### [What you will do]
List every line below that contains the word "dropdown".

##### Records provided #####

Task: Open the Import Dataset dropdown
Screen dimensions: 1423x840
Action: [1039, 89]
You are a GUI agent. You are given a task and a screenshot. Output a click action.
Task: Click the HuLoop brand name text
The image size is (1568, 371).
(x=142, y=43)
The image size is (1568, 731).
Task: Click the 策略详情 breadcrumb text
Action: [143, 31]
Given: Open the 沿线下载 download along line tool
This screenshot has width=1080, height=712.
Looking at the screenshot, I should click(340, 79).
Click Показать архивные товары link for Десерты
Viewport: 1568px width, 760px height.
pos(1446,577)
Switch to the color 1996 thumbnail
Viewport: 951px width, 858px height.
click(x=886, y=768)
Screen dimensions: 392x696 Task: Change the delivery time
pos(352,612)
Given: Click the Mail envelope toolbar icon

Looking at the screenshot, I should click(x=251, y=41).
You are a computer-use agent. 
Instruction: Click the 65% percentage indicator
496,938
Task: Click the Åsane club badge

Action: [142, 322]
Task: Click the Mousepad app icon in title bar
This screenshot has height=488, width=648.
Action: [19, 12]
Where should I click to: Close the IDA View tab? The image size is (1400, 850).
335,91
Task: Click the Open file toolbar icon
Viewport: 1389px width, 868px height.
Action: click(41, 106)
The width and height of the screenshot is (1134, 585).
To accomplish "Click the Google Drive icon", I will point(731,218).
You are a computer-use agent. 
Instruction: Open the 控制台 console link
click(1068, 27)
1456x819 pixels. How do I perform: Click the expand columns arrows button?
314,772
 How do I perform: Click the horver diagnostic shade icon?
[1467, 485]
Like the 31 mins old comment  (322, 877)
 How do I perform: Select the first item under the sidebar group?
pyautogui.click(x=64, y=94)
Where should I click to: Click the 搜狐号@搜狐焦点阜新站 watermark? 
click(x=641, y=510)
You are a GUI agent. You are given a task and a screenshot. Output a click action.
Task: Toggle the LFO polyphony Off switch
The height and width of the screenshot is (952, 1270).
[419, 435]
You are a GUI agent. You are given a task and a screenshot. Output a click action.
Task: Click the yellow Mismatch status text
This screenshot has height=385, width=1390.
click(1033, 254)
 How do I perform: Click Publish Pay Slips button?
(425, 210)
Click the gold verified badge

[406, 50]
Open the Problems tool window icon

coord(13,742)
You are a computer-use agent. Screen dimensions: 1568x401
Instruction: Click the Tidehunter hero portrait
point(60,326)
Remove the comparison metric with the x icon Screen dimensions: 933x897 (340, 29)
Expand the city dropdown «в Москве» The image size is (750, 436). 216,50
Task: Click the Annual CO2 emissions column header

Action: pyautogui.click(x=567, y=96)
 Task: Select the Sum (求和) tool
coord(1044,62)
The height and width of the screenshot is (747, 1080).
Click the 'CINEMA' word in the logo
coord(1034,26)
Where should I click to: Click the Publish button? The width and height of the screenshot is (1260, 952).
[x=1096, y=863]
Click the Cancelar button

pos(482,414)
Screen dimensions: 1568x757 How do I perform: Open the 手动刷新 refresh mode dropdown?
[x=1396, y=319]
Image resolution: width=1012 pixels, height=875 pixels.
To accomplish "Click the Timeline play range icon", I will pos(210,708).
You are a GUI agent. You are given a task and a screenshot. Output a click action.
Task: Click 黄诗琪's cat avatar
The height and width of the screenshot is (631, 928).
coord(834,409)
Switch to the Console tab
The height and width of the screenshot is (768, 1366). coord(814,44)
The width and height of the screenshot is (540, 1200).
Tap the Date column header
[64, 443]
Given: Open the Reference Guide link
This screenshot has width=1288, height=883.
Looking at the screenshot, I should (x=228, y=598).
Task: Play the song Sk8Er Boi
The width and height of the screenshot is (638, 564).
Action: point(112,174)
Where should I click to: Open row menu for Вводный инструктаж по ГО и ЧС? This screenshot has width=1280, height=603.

#####

### [Answer]
Task: Open the Import Dataset dropdown
Expand the city dropdown «в Москве» The image size is (750, 436). 216,50
Screen dimensions: 1568x757 How do I perform: Open the 手动刷新 refresh mode dropdown?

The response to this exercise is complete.